Dam in Balochistan, Pakistan

Mirani Dam is on the Dasht River, south of the Central Makran Range in Kech District in Balochistan province of Pakistan. The dam's 302,000 acre.ft reservoir is fed by the Kech and the Nihing rivers, which join at Mirani Dam to form the Dasht River. Mirani Dam was completed in July 2006 and began impounding the Dasht River in August 2006.

==History and construction==
The feasibility report of the Mirani dam project was first completed in 1956. However, practical steps towards constructing the dam were not taken until 45 years later in the wake of Gwadar Port development. Mirani Dam was commissioned by Pakistan's Water and Power Development Authority (WAPDA) in 2001 to provide water for Gwadar city.

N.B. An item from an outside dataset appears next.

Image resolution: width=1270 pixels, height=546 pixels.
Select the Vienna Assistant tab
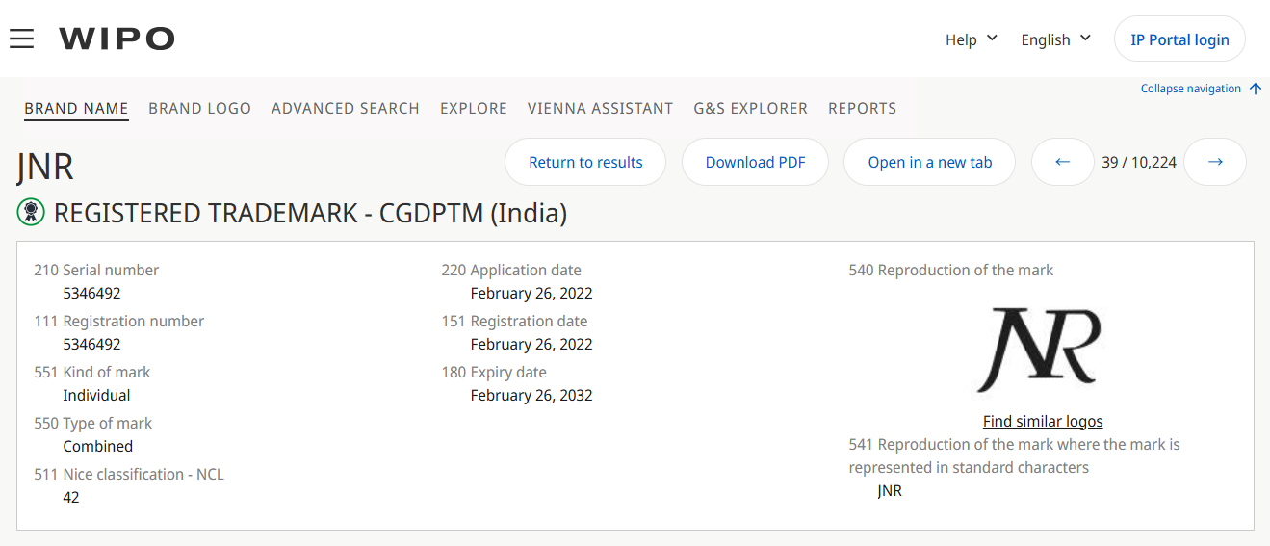pos(600,108)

The ceremonial ground breaking was performed by then President of Pakistan, General Pervez Musharraf, in August 2001. The project was done on EPC basis by Descon Engineering Limited.

Commencement of work began in June 2002 and the project was completed in June 2007. Impounding of reservoir started in July 2006 and was inaugurated by then President of Pakistan Gen. Pervez Musharraf on 16 November 2006.

Construction of t-hours and, at its peak, 1,550 people were employed for its construction, mostly from Kech and Gwadar districts. 19038 acre of land was acquired for the project.

During Cyclone Yemyin in June 2007, backflowing water from Mirani Dam in the Nihing and Kech rivers resulted in a large-scale disaster, affected several thousand households in the upstream areas of Nasirabad, Kallatuk, and Nodiz.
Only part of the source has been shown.